#### Problem statement:
Please pick out every line in the material below that contains the word "should" and copy each of those lines.

───── Source data ─────

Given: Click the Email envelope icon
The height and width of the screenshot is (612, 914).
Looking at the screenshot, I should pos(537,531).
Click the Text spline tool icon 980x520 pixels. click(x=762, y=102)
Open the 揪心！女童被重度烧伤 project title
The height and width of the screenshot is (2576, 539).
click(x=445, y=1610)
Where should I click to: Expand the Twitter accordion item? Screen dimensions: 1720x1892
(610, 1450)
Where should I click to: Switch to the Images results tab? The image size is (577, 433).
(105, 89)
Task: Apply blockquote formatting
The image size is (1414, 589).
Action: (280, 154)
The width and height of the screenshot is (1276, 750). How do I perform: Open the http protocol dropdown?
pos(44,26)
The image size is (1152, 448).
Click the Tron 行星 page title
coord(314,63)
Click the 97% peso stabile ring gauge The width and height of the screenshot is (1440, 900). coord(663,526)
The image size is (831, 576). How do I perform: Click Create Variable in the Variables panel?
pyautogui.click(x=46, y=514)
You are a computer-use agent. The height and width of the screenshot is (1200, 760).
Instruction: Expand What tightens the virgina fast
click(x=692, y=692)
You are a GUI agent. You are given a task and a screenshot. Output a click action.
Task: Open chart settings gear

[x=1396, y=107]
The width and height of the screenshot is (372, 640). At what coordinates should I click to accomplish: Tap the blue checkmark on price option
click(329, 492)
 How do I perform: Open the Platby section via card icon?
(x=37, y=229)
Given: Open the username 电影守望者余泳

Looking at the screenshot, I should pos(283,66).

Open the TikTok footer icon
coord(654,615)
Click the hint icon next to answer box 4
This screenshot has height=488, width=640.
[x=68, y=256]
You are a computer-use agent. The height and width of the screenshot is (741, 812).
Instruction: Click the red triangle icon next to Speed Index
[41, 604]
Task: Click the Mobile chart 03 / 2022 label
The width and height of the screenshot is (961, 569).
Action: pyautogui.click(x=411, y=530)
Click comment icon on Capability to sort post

─────

#### Solution:
Looking at the screenshot, I should pos(537,531).
Where should I click to: Expand the Twitter accordion item? Screen dimensions: 1720x1892
Where should I click to: Switch to the Images results tab? The image size is (577, 433).
The width and height of the screenshot is (372, 640). At what coordinates should I click to accomplish: Tap the blue checkmark on price option
Looking at the screenshot, I should pos(283,66).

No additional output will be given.